By the early 21st Century, Hooper City included Fremont Island in its official boundaries.

Note: Fremont Island is now owned by the State of Utah, after more than 150 years of various private owners.

(-Originally published by Lynn Arave in the Ogden Standard-Examiner on Oct. 16-17, 2014.)
MORE Fremont Island and Great Salt Lake information:


-Blanche H. Wenner buried her mother’s ashes on Fremont in June of 1943.

-Charles Stoddard of Hooper built the fence around the Fremont gravesite. He used rocks from the old Wenner house to create the memorial with the plaques on.

-Large icebergs reported on GSL in March of 1942.

-From St. Examiner March 13, 1956, Southern Pacific had signed a $49 million contract to replace the wooden trestle of the Lucin Cutoff with rockfill/dirt causeway, 12 miles long and to start in 1960.  High maintence costs and redecking being needed for millions as the reason for the change; plus no fear of fire.

-Only 1 tree on Fremont Island in 1940s.

-Ranchers called Castle rock “Haystack Rock.”

-The first trip of the Lakemobile to Fremont Island was in 1934.

-Phantom Coyote killed 6 or more sheep on Fremont Island. Took 20 hunters and 3 trips to kill it it. Finally Orville Harris of Ogden wounded it and it plunged into the lake. The hunters had to jump into a motor boat to pursue it and kill it. It had lived in the rocky areas of the island. Hunters went by lakemobile, horseback across the sandbar to hunt the critter.


-On Fremont, Stoddard had as many as 700 sheep.

-Stoddard also bought a L.C.V.P. war surplus landing craft to use to reach Fremont from Promontory Point too.

-Stoddard was nicknamed “Utah’s Flying Shepherd” by Western Livestock Journal, because of airlifting in supplies food to his sheep. He would drop a 200-pound load of corn-bean pellets from his plane daily for 2 months to bring 800 sheep through a critical period.
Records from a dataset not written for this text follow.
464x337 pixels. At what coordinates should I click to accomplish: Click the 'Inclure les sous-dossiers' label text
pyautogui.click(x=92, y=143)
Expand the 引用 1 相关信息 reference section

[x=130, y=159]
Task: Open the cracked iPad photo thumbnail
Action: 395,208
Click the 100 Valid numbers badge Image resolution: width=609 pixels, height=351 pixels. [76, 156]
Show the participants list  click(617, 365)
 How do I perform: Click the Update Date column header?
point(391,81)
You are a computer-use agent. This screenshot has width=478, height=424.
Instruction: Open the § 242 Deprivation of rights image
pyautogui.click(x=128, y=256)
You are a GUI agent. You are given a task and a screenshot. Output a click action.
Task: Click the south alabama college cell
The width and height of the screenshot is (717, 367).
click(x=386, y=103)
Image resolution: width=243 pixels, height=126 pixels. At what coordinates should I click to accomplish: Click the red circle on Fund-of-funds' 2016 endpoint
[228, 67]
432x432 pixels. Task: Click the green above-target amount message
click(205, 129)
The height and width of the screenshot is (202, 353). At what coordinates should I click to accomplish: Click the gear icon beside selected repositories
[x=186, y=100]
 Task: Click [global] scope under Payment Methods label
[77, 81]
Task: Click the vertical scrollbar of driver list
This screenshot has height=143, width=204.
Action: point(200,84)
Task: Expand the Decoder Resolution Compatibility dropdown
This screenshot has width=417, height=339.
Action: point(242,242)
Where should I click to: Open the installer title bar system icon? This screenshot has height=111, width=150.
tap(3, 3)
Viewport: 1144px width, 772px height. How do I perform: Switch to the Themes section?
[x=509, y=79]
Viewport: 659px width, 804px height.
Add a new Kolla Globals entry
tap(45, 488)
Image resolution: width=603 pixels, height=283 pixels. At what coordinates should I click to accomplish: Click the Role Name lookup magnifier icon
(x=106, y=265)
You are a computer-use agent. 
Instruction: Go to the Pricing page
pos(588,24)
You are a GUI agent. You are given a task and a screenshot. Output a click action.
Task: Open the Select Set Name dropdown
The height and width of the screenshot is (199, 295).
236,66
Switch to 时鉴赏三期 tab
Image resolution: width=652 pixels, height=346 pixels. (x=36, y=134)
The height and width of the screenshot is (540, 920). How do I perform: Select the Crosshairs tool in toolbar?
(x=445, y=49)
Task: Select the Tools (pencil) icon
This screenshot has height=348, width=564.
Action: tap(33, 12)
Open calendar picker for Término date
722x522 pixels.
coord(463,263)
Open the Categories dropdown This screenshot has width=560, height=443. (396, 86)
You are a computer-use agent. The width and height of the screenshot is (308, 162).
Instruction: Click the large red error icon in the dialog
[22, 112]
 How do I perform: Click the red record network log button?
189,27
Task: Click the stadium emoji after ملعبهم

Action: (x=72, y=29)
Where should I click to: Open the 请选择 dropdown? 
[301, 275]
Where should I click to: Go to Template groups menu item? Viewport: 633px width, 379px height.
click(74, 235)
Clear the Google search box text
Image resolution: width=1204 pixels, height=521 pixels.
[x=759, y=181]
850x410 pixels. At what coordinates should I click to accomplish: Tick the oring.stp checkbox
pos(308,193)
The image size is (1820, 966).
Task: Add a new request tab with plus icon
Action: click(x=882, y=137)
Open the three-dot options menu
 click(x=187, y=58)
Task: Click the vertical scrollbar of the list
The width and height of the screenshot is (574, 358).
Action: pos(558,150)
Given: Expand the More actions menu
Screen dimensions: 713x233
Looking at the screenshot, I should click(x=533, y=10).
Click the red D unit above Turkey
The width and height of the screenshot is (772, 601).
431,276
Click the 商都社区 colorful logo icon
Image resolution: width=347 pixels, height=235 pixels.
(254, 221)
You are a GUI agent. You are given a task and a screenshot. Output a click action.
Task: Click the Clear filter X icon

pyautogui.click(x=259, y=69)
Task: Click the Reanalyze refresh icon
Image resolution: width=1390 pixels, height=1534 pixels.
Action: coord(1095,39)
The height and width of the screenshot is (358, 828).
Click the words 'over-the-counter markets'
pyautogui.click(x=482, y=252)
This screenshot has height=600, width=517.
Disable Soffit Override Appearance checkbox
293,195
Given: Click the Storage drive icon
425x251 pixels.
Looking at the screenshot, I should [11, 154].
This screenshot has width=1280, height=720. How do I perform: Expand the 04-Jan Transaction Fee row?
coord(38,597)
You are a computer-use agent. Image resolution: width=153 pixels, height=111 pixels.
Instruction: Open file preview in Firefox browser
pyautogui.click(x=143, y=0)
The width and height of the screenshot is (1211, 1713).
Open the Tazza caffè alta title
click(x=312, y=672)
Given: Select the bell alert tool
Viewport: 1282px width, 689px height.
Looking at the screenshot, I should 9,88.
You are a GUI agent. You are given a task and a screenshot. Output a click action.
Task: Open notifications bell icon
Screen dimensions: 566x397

-He also lost horses in the lake’s quicksand:  “To stand there powerless and watch those helpless horses disappear into the quicksand. After that I used a boat,” Stoddard once said.

-Arrowheads, platters, plates and a tablet with strange writing wee all found by Earl Stoddard, cousin to Charles Stoddard, on Fremont Island.

-In 1960, the grass on Fremont gave out and Stoddard had to fly food in 120 straight days by plane.

-By 1961, the lake had dropped so low that 100 lambs waded out in the lake  waters and were lost. Soon after a windstorm at the Ogden airport destroyed his airplane, tethered there.

-Another time a lightning storm caught Fremont Island on fire and he had to move his sheep to Carrington Island for a season.

-In one of the “Phantom coyote hunting photos, 1844 to 1944 is painted on rock above and below the Fremont cross.

-May 4, 1956, fire damages Lucin Cutoff trestle and closed it for several hundred feet. Charles Stoddard’s barge was used by firemen to spray water on the smoldering trestle.

-Feb. 27, 1969. High winds damaged the causeway tp Antelope Island and cut a breach 200 feet wide 3-4 feet deep

 (All this information from Jewell Kenley’s scrapbook of Stoddard, a relative of hers.)